Pour le président des Républicains Christian Jacob, Jean Castex représente un choix "technocratique" mais "à partir du moment où il s'inscrit dans la politique menée par Emmanuel Macron, bien évidemment il n'est plus aux Républicains". "En matière de trahisons, on a donné déjà" a-t-il lancé, allusion à Édouard Philippe, également issu de LR.

"Je connais et j'apprécie les qualités de serviteur de l'État de Jean Castex. Elles seront indispensables dans les moments difficiles que nous allons connaître... Puissent-elles corriger les mauvais choix du président de la République", a commenté le président de la région Hauts-de-France Xavier Bertrand, tandis que les proches d'Édouard Philippe saluaient son action au gouvernement.

À gauche, on estimait que cette nomination démontrait une poursuite d'une politique "de droite". "Avec la nomination de Jean Castex, le président de la République confirme sans surprise son cap. Le jour d'après sera de droite comme le jour d'avant", a estimé Olivier Faure (PS).

La composition du nouveau gouvernement devrait être connue avant mercredi, date prévue du prochain conseil des ministres.

Nouvelle étape

Au cours d'un entretien jeudi, "le président de la République et le Premier ministre ont établi un constat partagé quant à la nécessité d'un nouveau gouvernement pour incarner une nouvelle étape du quinquennat, un nouveau chemin", avait expliqué l'Élysée lors de l'annonce de la démission d'Édouard Philippe.

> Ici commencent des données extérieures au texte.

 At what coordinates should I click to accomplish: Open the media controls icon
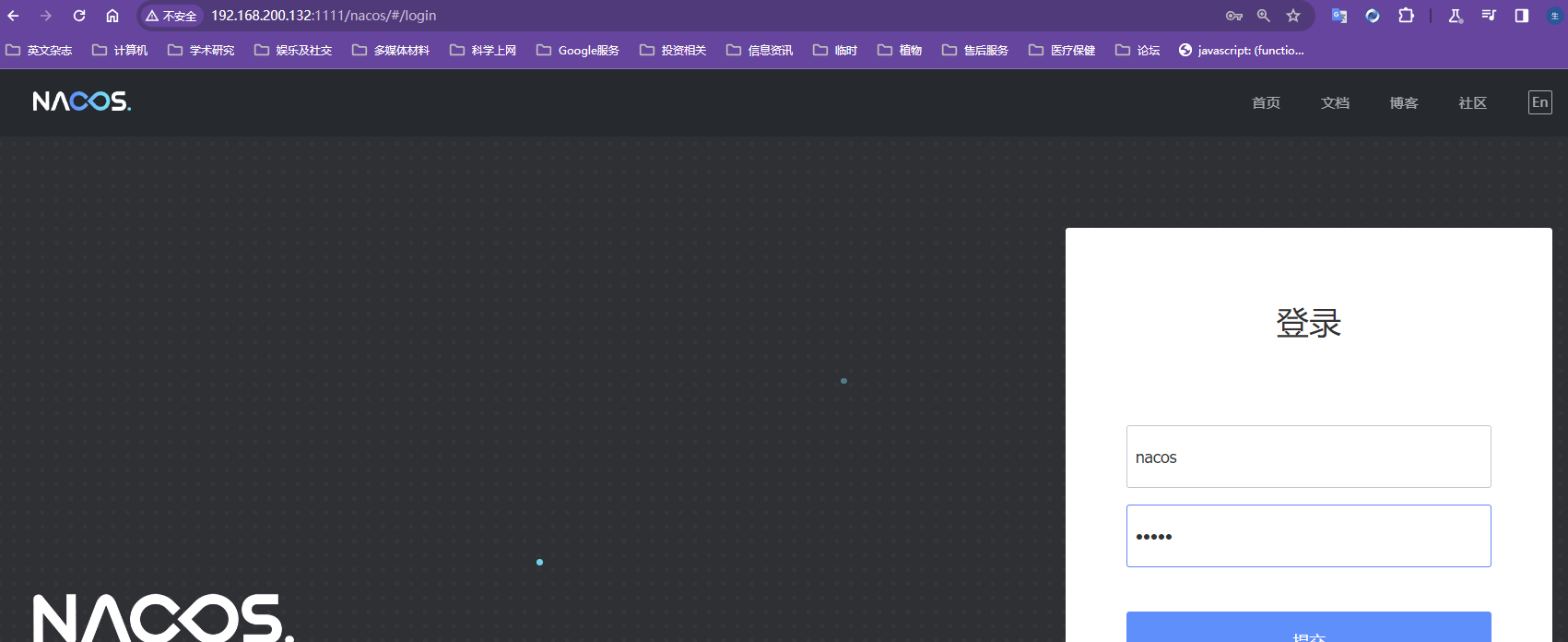pos(1489,16)
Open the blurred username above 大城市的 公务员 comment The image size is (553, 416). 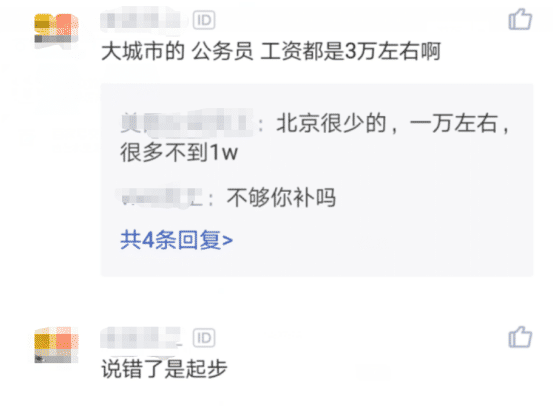tap(143, 20)
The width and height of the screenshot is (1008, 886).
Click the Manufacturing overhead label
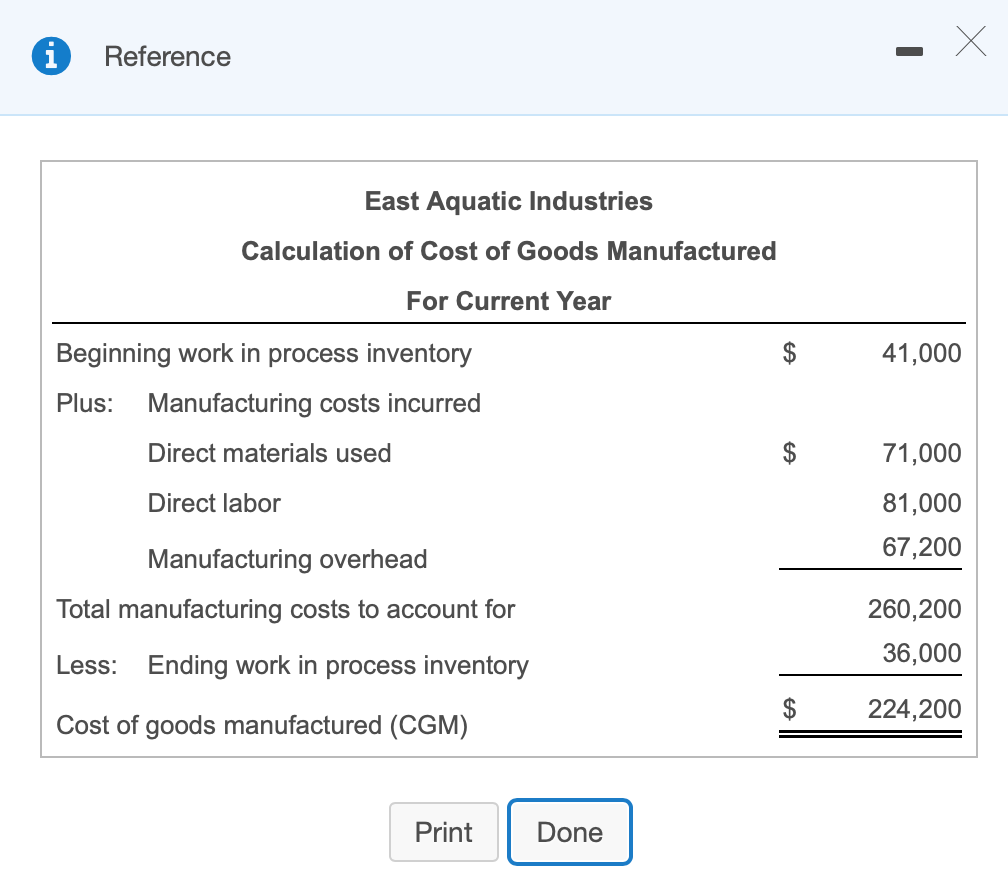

"Au cours de cet entretien chaleureux et amical, le président a remercié le Premier ministre pour le travail accompli, en particulier les importantes réformes conduites pour la modernisation du pays et la préservation de notre modèle social".

Le nouveau gouvernement devra "mettre en œuvre la nouvelle étape du quinquennat, le projet de reconstruction sociale, économique, environnementale et locale dont le président a exposé les grandes orientations lors de son allocution du 14 juin et qui s'est précisée au cours du cycle de consultations approfondies conduit au cours des dernières semaines", a souligné l'Élysée.

À l'annonce de la démission du gouvernement, toute activité ministérielle a aussitôt été interrompue. Le Conseil des ministres, prévu vendredi matin, n'a pas eu lieu. À l'Assemblée, où était examiné le troisième projet de budget rectifié, la séance a été suspendue.